▶ **Exercise requirements**
How many of the lines below contain "will"? Reply with only that figure.

(Saved data entries)
((
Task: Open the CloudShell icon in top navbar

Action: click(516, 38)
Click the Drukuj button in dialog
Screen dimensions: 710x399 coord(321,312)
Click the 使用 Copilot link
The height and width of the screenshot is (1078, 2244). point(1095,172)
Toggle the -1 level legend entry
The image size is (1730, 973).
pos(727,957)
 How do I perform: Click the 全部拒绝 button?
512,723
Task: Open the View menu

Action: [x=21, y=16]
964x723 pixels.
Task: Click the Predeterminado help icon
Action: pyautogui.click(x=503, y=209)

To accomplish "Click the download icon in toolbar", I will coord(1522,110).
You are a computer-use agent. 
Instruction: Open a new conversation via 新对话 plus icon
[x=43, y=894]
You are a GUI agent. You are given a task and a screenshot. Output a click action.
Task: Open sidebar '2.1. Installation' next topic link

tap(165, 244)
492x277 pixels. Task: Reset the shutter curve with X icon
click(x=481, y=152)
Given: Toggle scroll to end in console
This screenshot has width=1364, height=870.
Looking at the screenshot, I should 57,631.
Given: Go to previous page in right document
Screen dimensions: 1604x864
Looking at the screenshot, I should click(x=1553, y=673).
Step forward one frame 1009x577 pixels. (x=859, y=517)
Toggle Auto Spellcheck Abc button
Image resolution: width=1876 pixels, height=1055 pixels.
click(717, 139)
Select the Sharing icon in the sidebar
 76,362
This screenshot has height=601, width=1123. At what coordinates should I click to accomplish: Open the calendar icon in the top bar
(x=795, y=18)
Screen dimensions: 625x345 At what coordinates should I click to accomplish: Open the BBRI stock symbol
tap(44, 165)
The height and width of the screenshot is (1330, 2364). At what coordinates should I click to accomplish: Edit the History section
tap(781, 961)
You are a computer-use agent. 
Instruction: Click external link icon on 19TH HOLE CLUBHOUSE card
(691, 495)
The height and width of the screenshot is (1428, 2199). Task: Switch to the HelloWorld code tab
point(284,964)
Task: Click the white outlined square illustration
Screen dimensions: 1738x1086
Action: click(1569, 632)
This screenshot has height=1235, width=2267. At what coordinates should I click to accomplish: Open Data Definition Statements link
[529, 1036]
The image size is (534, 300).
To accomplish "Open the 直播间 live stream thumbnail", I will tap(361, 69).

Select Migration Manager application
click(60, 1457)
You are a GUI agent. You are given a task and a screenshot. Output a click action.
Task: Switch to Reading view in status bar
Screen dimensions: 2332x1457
))
▶ **Completed exercise**
2